Within a year, Zelda was doing commercials for Burger King and Life Cereal; she then spent five seasons on Sesame Street. It was right off of Sesame Street that Spike Lee plucked little Zelda up for the lead role of Troy in Crooklyn, billing her as “Introducing Zelda Harris.” A year or two after Crooklyn, Zelda played Maretha in the Emmy-nominated TV-movie adaptation of The Piano Lesson and Jessi in The Baby Sitters Club. Since then, she’s made over a dozen television appearances, including Law & Order and the short-lived ABC family series Second Noah, in which she starred as the adopted black daughter of a zookeeper. Fond memories include being peed on by a boa constrictor.

“It was so gross,” she recalled, half-grimacing half-chuckling. “It was all over me. Have you ever tried to stop and think about how a boa constrictor pees? I remember to turning to the girl next to me and being like, ‘Um, hey.
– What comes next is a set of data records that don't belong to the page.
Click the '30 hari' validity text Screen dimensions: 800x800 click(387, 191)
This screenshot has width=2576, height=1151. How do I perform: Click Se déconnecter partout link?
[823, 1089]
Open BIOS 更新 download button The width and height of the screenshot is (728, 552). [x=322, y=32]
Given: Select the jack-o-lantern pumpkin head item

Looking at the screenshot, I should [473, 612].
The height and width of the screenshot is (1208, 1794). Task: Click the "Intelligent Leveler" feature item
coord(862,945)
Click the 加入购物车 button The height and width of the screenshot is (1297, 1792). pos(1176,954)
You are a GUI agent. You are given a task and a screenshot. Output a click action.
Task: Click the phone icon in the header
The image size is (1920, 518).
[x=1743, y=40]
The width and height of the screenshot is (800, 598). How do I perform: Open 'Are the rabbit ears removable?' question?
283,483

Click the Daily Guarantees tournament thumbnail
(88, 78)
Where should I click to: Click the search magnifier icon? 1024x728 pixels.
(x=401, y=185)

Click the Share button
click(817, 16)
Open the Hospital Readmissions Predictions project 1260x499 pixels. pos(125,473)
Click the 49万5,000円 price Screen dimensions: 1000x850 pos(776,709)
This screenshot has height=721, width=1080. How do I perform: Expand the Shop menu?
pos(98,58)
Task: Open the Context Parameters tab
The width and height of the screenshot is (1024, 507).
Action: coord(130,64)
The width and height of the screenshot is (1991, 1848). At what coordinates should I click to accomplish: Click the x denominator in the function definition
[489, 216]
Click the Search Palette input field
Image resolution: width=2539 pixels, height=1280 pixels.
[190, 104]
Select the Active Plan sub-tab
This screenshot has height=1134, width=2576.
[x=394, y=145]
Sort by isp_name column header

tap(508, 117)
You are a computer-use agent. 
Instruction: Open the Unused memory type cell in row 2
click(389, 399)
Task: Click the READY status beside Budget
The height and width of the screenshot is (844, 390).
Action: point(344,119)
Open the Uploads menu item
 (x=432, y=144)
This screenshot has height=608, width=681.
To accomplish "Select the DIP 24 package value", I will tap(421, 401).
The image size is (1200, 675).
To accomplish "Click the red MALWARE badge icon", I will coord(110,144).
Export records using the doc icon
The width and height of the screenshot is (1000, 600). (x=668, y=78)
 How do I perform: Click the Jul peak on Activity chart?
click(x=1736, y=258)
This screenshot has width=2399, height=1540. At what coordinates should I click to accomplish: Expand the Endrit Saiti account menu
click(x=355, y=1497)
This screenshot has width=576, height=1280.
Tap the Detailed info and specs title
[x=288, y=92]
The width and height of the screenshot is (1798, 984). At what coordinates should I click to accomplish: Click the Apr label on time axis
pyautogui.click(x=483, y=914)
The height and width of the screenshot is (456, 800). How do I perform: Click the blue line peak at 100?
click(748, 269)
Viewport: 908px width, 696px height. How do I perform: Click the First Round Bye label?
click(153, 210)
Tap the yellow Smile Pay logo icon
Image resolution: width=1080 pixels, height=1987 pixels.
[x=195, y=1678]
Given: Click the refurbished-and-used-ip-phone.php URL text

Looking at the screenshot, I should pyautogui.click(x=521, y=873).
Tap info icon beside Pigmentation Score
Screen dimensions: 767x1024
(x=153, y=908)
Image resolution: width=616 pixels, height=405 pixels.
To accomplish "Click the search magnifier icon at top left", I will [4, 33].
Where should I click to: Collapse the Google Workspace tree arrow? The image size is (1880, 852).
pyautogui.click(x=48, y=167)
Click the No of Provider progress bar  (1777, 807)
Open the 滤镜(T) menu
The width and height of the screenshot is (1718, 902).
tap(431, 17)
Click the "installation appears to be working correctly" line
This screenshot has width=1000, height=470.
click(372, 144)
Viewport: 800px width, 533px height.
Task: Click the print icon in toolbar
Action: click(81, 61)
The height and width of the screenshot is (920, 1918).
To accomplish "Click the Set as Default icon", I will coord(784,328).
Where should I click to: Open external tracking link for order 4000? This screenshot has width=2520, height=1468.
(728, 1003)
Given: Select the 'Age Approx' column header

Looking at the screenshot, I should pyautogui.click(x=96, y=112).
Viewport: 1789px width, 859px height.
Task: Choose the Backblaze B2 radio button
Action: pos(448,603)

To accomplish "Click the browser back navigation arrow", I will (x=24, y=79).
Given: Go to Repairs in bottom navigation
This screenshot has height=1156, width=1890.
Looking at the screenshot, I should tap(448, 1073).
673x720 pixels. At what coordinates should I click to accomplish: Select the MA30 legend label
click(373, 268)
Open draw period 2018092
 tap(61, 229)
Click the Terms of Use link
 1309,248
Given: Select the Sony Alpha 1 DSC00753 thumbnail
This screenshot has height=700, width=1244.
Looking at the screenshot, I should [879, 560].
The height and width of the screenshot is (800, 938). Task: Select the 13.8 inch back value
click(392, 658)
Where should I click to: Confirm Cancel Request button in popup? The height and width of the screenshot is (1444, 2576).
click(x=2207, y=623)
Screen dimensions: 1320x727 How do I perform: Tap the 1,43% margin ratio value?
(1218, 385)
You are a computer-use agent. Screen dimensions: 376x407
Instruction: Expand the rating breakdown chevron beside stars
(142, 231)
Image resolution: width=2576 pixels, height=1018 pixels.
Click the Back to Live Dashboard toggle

I think your perfume expired.’”

Though the list of her TV work stretches on a little father than her screen credits, she says she “prefers film,” but she admits that it is fairly difficult for a young African-American woman to find work that doesn’t border on disgraceful. “More often than not,” she remarked with a sort of bemusement, “I find myself getting called in to read for female crooks/prostitutes between the ages of fifteen and seventeen who may or may not be pregnant, may or may not have been involved in a robbery, and who are probably meeting their father for the first time.”

It doesn’t help that the pool of young black screen actresses is fairly limited. “We all know each other,” Zelda said. The one person Zelda runs into the most—and to whom she has probably lost the most roles—is Vanessa Lee Chester of Harriet the Spy and Lost World: Jurassic Park II fame. In the latter, Chester played Jeff Goldblum’s mysteriously African-American daughter.

In spite of the fact that she’s taking a break away from it all “for college,” Zelda is still offered decent work from time to time. “Sometimes things can be good… things that inspire you to bring life to it. You just sort of have to be careful and be on the look out.”

Coming to college as opposed to jumping straight into an acting career was an easy choice. “Being in the thick of [show business], Zelda said, “can really take the joy out of it. It comes to a point where you just have to walk away.”

Zelda is happy to have the freedom to be “taking academic and intellectual risks” at this point in her life. “I just wanted to be a normal kid with a normal college experience,” she said, “you know?” Sometimes people recognize her, sometimes people don’t. Of all of things she’s done, people are most likely to remember her for her work in Crooklyn, which is weird, because, to her, that was ages ago. “It’s awkward,” Zelda told me. “I mean, it’s like: Yes, I really love eight year-old me, too.”